------ Passage shown

There were four small black pothound puppies found in a L’Anse Aux Epines storm drain by a middle-aged couple late last summer. They called the veterinary student in charge of “Pothounds Against Pregnancy.” The student was able to coax three of the puppies out of the drain, but one particularly terrified puppy ran to the other end of the pipe to escape. The veterinary student, not easily deterred from rescue efforts, crawled down the storm drain to save the smallest of the four puppies. I would later learn from the middle-aged couple that the smallest puppy was so weak from exposure that the veterinarian did not think she would survive the night in the Veterinary Teaching Hospital, and certainly would not have in the storm drain.
As she has done so many times before and since, the veterinary student in charge of PAP took care of the four rescued puppies. They had not yet been given names. The smallest and meekest puppy had run from the rescue efforts and been a few hours away from death that day. That pothound had a jet black coat, big floppy ears and weighed a little over eight pounds.
The four puppies were, once cleaned up and nursed to health, adorable even by puppy standards. At the earliest convenience, the pups were brought to campus to be fostered and, inevitably, adopted by other veterinary students.
I was on the bagel truck side of the Veterinary Surgical Laboratory when I saw the four puppies bouncing at the end of four leashes. Actually three were bouncing; the smallest was cowering at the sneaker of she who held the leashes. Being a conscientious and concerned veterinary student, I wanted to play with the puppies.
I reached for the smallest and cowering puppy who, upon seeing my hand gently reaching for her, tried so hard to get away that she flipped herself over backwards. Just call me the “dog whisperer.”
I picked up the littlest dog despite her efforts to get away. She struggled and squirmed until I flipped her on her back into the crook of my left arm, when she suddenly relaxed. I scratched her belly with my other hand and she wrapped her front legs around my forearm and went to sleep. It would not be until later that I realized I had been adopted.
The softening of my countenance was so swift and striking that an observant, if not subtle, friend of my mine asked, “What are you going to name her?”
“No,” I said, “I can’t take care of a dog right now.” My friend with the talent for tact looked at the student with the leashes and said, “We’ll work on it.”
Two days later, the three black pothound puppies still in need of homes were brought to the classroom in the Veterinary Surgical Laboratory. A practice that has since become verboten, the pups were to be dangled (not literally) in front of the veterinary students again. I was handed the smallest one once more.
She proceeded to take a lap of my lap, settle herself down, set her head on the desk, and go to sleep. This time I did realize that I had been adopted.
My ever-subtle friend was seated next to me at the time and laughed out loud when she asked, “So what are you going to name her?”
Always one to admit when I am defeated, I said, “No, I can’t take care of a dog right now.”

------------

Tasks and exercises →
1. Name every place in the puppy rescue story that is identified by a proper name.
2. Write the next part of the puppy rescue story, beginning after its final sentence.
The records have no connection to the puppy rescue story.

------ Source data

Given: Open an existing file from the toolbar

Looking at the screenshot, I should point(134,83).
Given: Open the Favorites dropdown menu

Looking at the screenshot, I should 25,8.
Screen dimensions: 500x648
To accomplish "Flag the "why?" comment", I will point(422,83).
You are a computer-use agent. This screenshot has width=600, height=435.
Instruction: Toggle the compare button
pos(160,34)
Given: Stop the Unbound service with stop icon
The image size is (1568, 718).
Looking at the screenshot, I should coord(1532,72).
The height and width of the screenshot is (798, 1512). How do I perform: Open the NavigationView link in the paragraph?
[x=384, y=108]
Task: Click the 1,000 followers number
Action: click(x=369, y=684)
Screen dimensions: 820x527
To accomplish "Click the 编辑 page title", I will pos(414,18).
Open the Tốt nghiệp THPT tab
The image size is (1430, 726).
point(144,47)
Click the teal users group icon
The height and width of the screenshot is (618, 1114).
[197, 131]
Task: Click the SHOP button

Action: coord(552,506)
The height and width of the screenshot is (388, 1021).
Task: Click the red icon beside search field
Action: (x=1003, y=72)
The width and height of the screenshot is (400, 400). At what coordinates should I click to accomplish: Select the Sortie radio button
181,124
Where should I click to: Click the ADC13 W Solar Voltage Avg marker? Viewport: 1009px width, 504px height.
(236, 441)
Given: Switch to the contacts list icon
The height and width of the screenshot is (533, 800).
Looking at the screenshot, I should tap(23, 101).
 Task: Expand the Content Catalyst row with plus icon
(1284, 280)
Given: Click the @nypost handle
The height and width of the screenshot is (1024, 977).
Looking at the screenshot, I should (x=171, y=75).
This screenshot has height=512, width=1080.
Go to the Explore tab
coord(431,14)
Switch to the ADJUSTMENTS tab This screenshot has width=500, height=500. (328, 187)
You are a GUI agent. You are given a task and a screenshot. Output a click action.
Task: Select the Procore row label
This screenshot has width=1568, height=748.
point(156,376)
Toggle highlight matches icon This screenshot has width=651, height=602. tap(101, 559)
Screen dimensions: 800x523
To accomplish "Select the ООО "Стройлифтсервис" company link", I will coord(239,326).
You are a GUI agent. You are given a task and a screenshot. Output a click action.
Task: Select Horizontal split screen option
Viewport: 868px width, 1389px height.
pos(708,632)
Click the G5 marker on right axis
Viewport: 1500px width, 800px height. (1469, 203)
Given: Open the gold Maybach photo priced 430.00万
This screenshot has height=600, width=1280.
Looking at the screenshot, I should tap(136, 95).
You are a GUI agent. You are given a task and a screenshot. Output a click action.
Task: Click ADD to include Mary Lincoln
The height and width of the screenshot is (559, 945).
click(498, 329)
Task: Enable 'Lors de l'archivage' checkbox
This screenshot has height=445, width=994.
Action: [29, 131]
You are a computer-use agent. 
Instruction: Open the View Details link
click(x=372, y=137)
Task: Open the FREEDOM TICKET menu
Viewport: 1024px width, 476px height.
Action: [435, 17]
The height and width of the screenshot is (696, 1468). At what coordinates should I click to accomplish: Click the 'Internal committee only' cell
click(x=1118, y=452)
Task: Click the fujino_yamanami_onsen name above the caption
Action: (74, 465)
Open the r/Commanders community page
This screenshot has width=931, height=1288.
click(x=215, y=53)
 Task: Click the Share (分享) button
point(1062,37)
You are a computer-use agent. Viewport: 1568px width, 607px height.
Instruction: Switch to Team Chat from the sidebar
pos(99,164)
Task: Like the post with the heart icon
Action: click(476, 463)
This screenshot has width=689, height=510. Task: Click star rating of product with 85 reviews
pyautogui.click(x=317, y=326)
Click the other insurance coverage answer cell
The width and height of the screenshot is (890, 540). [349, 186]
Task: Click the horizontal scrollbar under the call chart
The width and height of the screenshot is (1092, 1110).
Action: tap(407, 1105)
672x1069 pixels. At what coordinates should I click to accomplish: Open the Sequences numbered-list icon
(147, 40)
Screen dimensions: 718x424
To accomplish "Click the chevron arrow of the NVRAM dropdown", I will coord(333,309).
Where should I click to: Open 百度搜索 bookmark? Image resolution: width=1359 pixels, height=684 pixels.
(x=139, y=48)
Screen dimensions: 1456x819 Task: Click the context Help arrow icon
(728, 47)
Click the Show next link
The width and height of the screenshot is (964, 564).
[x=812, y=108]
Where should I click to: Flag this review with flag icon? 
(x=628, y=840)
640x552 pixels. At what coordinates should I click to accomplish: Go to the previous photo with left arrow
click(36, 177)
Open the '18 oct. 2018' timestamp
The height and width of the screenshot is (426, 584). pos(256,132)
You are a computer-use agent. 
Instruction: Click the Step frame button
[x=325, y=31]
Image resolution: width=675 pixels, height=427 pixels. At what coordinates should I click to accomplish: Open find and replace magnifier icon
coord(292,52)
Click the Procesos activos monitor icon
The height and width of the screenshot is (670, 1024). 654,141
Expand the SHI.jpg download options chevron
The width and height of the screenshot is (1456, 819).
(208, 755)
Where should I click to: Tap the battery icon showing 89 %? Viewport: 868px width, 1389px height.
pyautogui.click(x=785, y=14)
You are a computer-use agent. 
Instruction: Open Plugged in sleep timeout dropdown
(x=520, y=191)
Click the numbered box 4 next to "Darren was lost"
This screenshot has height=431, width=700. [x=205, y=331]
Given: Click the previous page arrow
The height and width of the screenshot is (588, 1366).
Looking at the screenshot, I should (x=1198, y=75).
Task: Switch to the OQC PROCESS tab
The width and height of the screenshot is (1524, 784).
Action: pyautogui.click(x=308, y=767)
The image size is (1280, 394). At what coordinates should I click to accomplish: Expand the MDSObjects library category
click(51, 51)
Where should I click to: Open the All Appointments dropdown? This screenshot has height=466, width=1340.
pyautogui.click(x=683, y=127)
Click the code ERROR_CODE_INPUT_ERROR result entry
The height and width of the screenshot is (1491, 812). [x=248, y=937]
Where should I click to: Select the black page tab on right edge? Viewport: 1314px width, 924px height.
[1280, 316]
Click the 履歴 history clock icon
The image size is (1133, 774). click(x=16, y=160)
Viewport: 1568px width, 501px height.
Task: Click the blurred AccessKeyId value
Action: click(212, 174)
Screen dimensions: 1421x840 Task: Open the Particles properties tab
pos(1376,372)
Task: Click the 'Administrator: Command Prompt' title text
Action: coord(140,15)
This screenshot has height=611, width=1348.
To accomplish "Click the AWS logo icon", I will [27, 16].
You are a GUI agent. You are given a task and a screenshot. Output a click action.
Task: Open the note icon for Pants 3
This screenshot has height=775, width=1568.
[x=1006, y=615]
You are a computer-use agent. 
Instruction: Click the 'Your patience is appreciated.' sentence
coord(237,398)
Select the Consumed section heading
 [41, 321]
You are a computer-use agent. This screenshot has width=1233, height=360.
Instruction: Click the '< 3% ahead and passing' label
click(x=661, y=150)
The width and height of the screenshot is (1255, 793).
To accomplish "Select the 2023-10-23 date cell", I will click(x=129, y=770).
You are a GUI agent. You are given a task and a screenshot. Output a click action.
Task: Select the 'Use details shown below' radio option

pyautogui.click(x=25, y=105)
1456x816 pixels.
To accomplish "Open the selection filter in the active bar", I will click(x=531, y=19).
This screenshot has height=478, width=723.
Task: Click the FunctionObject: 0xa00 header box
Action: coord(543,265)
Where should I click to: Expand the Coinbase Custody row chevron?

------------

Answers per task →
1. L’Anse Aux Epines, the Veterinary Teaching Hospital, and the Veterinary Surgical Laboratory.

2.
I adopted the puppy from a classmate who was fostering her. The classmate was unsure as to whether or not she would keep the pup permanently. Potential and possibility gave way to kinetics and certainty and I took charge of the care of the smallest black pothound.
I started to think of a name for her. Words and their meanings are of great and maudlin importance to me. She needed the right name. I started off with human names, but the names did not fit and got bad reviews from friends.
I researched St. George of Lydda, the namesake of our university. Lydda was a positively terrible name. I considered naming her Georgia but I am a devout Phillies fan and viscerally despise the Atlanta Braves. Saint George had saved Silene from a dragon, whether Silene was a town or a girl depends on which legend you read, and the little pup was very nearly named Silene. But I decided that the root was a little arcane for even my exceptionally nerdy tendencies.
Though it has lately come to connote some scandal, my alma mater is Pennsylvania State University. There is a legend about the mountain that stands next to Beaver Stadium in State College, Pennsylvania. Nit-A-Nee was a Native American princess whose lover, Lion’s Paw, was killed in battle protecting the tribe. The princess carried the warrior’s body to the center of the valley and built a burial mound high and sturdy. The mound grew to a mountain and the mountain would protect Happy Valley forever. The name “Nit-A-Nee” means “barrier against the wind.” The legend of the princess would be the namesake for Mount Nittany and for Penn State’s Nittany Lions.
The littlest black pothound is no longer the littlest; she outweighs two of her siblings by at least eight pounds. She no longer has floppy ears; they stand straight up to create a profile that could summon a costumed superhero. She no longer cowers when I reach for her; instead she leans heavily into my hand so I will scratch her ears a little bit harder. She is no longer nameless; she answers to the sound of my whistle, that of the refrigerator door, and any number of interjections. She answers to the name of a mythical princess, a mountain, and a football team. I named her “Nittany.”